I’ve been using Arch/tla/baz for quite awhile now; I switched from Subversion awhile back. But they’ve got a bunch of things that annoy me. Offline working is clumsy. Performace is bad, and to make it even approach decent, you have to dedicate a huge amount of space to a revision library cache. Commands, even with baz, are clumsy and require an inordinate amount of typing. It’s still better than CVS and SVN, with its merging and all, but still — it’s been annoying.
Enter darcs. I’ve been keeping an eye on it for awhile, and it looks like it’s become quite stable, useful, and fast recently. I tried it out awhile back, and it wasn’t really “there” yet. I tried it out again this week, and must say that darcs is great. I’m converting all my Arch and Subversion stuff to Darcs.

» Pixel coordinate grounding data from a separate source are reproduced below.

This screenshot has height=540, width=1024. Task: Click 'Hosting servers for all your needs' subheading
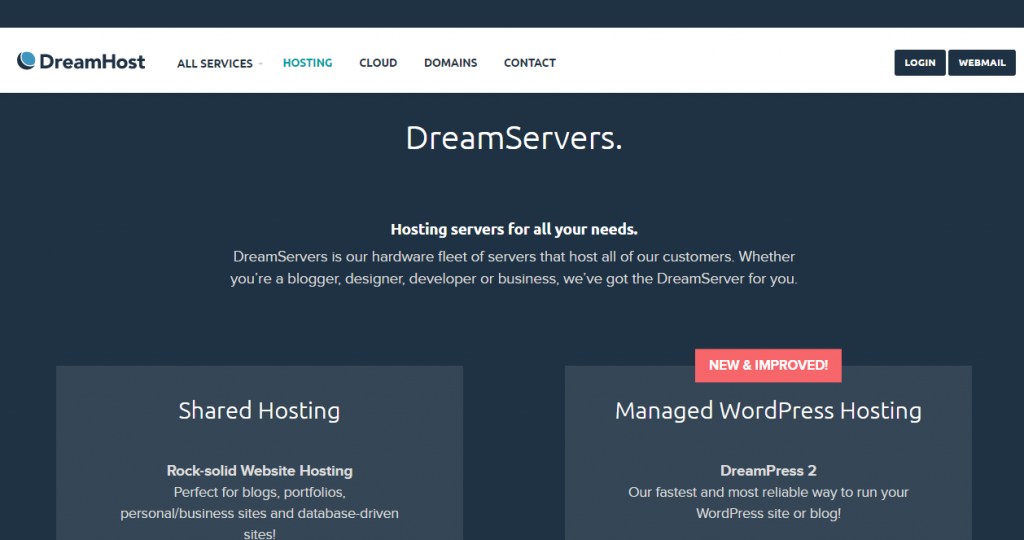point(513,229)
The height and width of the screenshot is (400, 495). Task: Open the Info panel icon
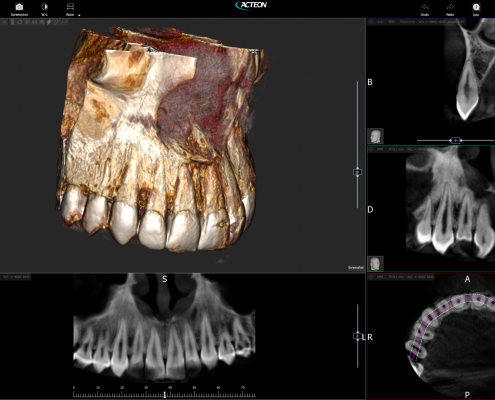coord(476,7)
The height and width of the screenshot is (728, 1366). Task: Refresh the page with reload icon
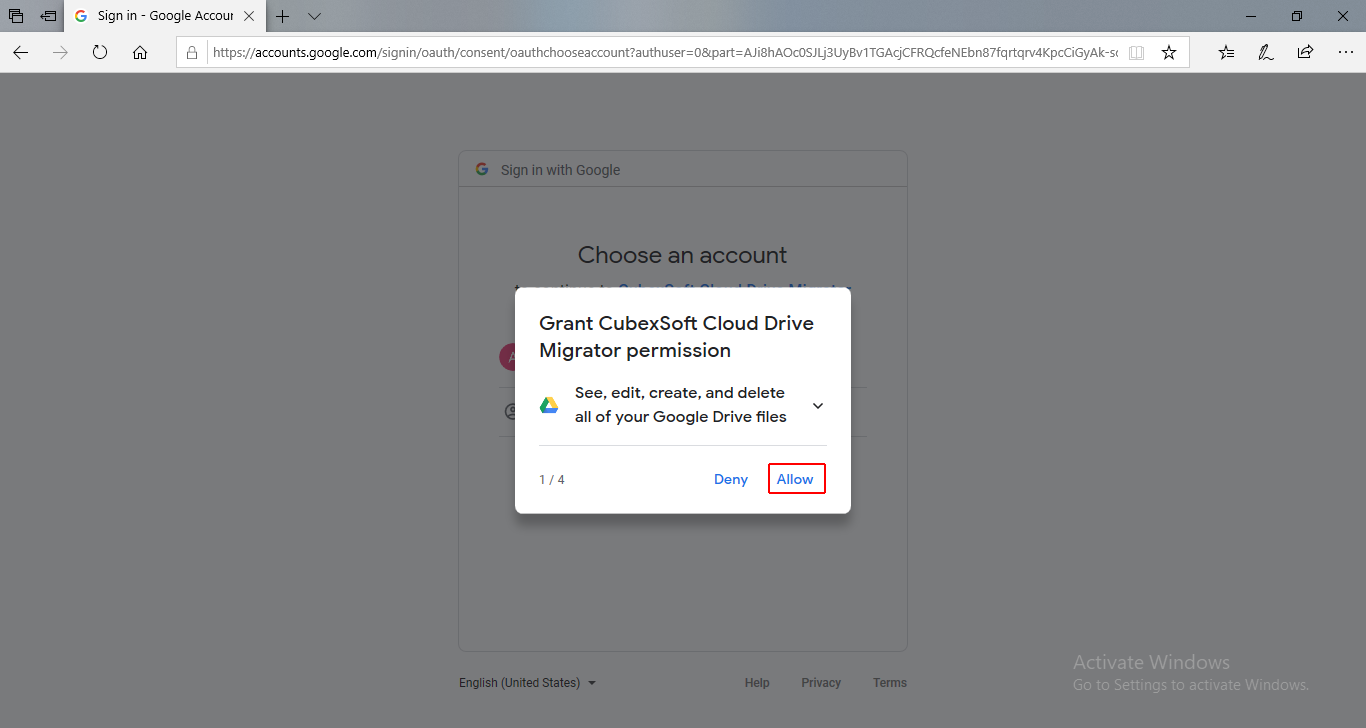tap(100, 53)
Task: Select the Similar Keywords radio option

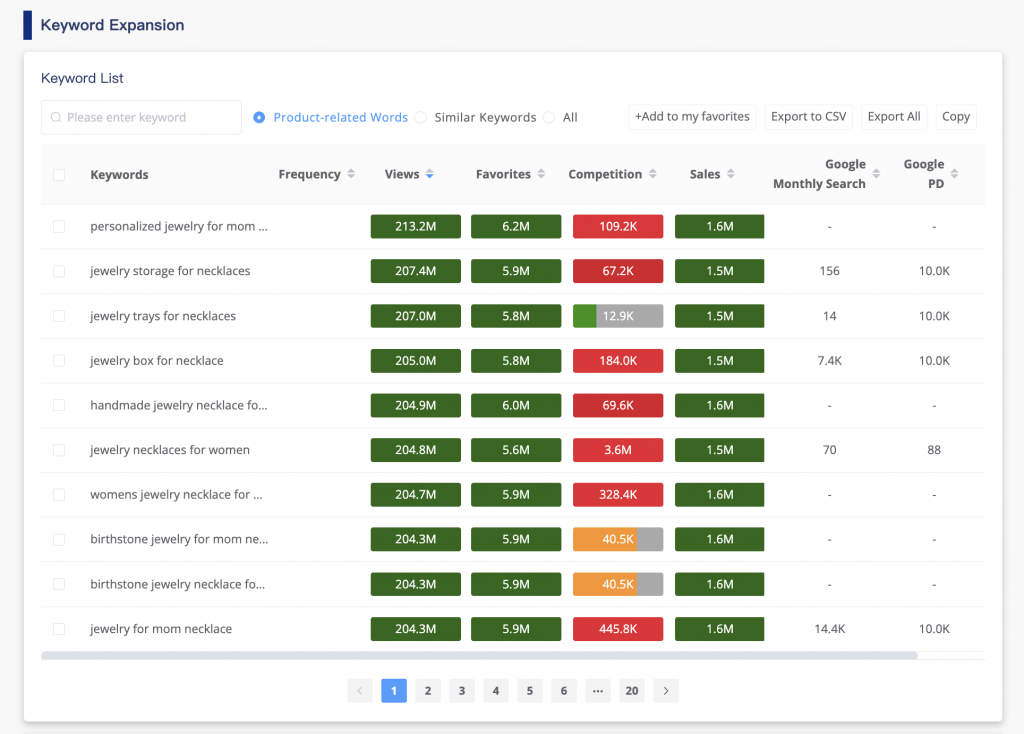Action: pyautogui.click(x=421, y=117)
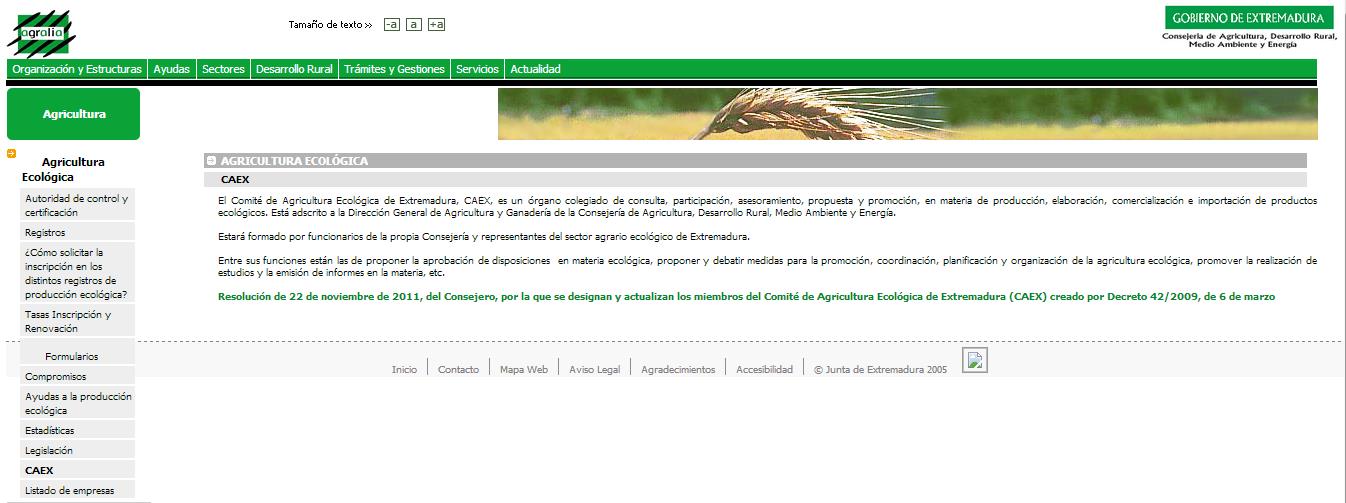This screenshot has height=503, width=1346.
Task: Click the broken image icon in footer
Action: point(974,361)
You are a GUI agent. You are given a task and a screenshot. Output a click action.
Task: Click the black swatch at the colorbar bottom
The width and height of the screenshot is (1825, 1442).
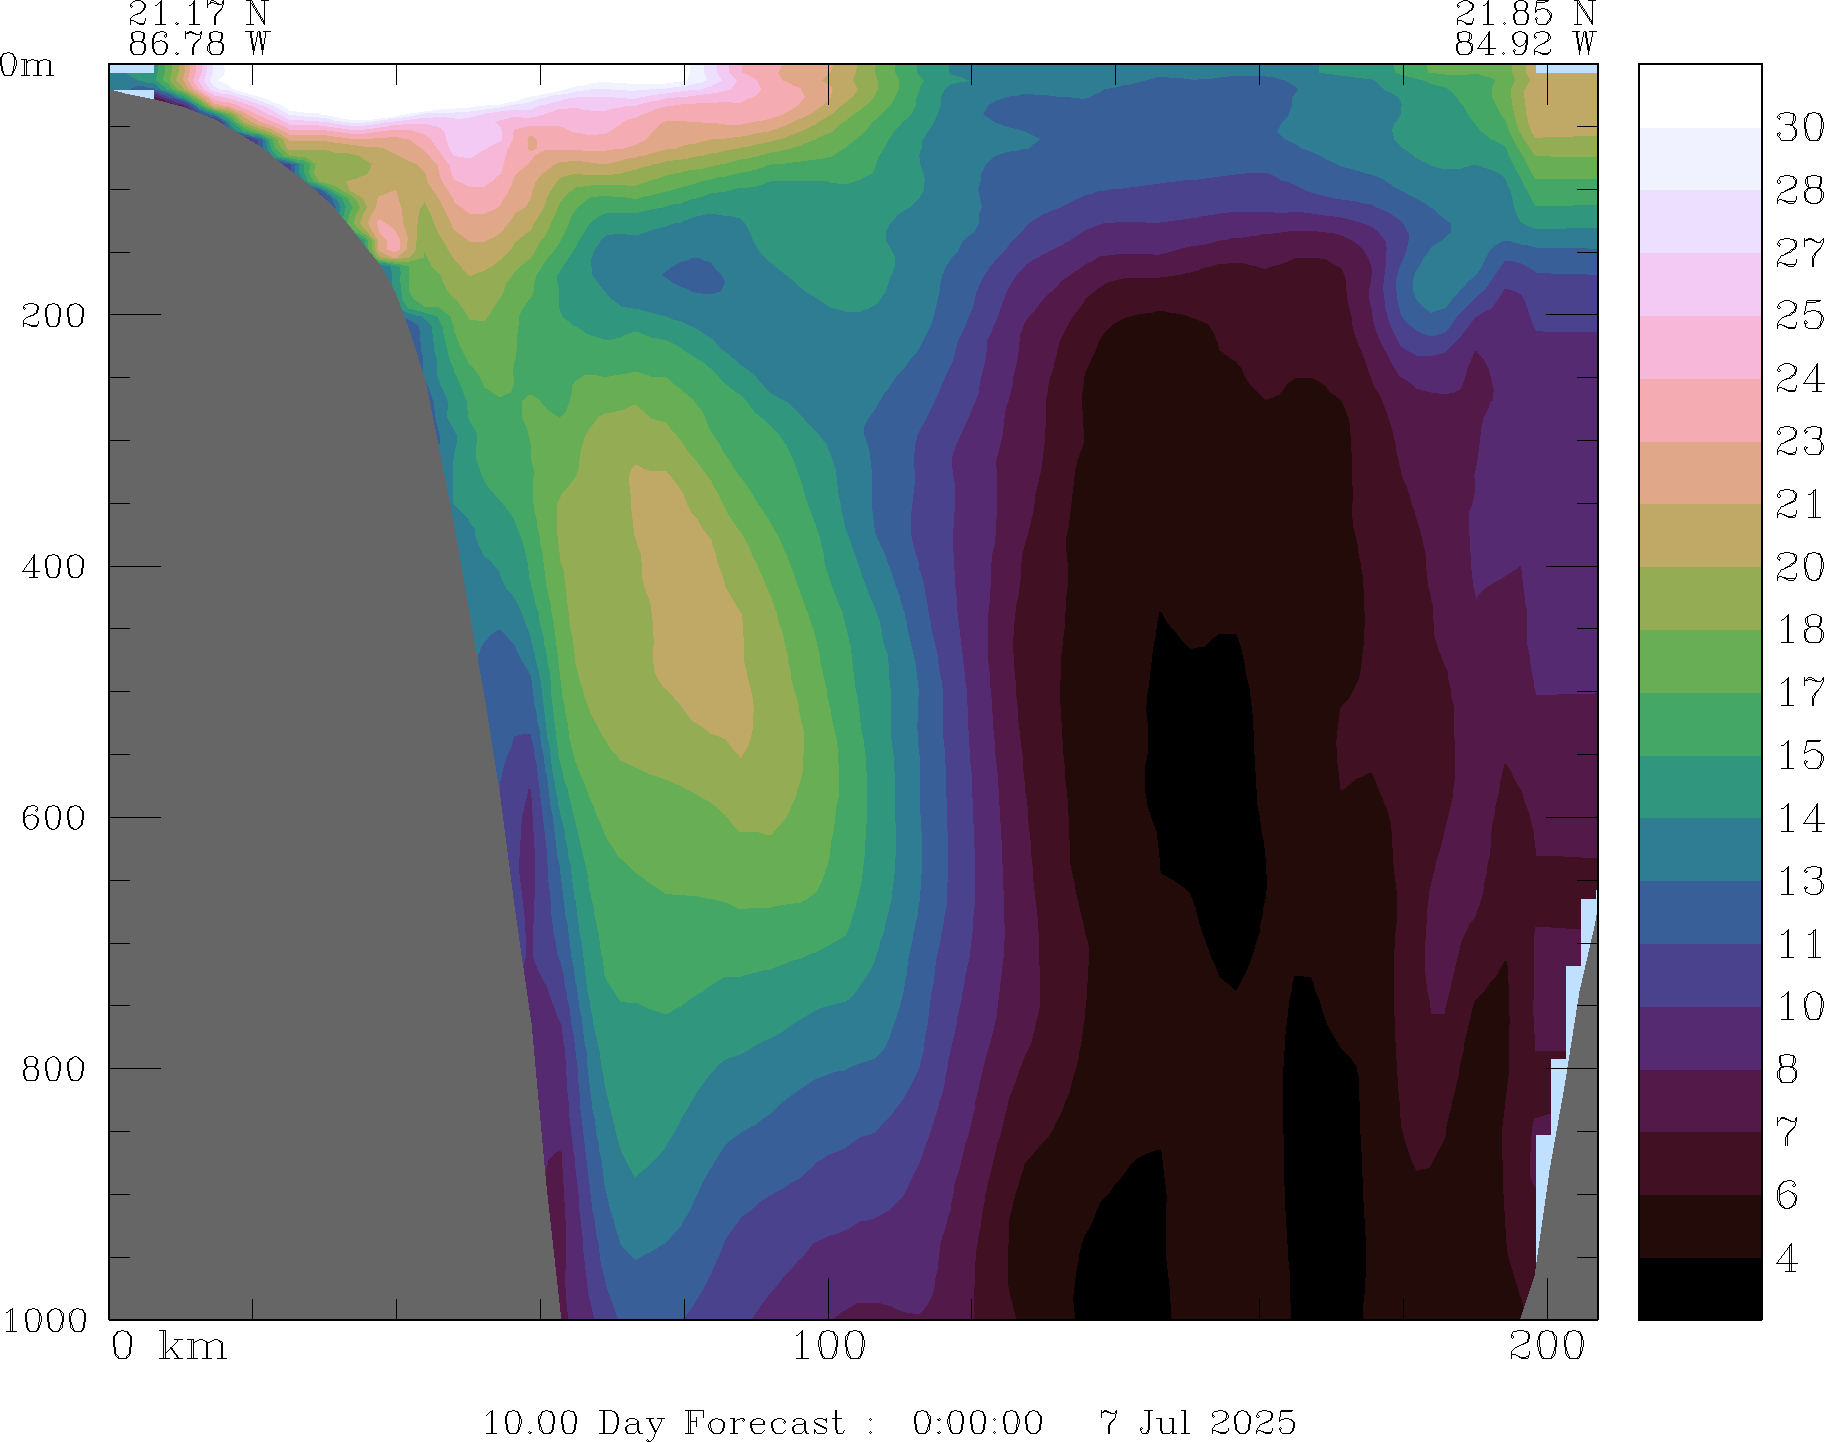point(1699,1289)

The thing that really impressed me is this Darcs mirror of the Linux kernel Bitkeeper repository. Darcs is fast over this, far nicer than Arch was (I did a similar project in Arch awhile back), and it uses less than 1GB of disk space for a complete mirror.
Oh, and I wrote a 100-line Haskell program to convert Arch stuff to Darcs: arch2darcs. You can see an example of a converted repository at here. There’s also a program called Tailor (I didn’t write this one) that does a bidirectional sync between Darcs and CVS or Subversion. Sweet.
I’m happily converting the rest of my Arch and SVN stuff to Darcs today. Woohoo.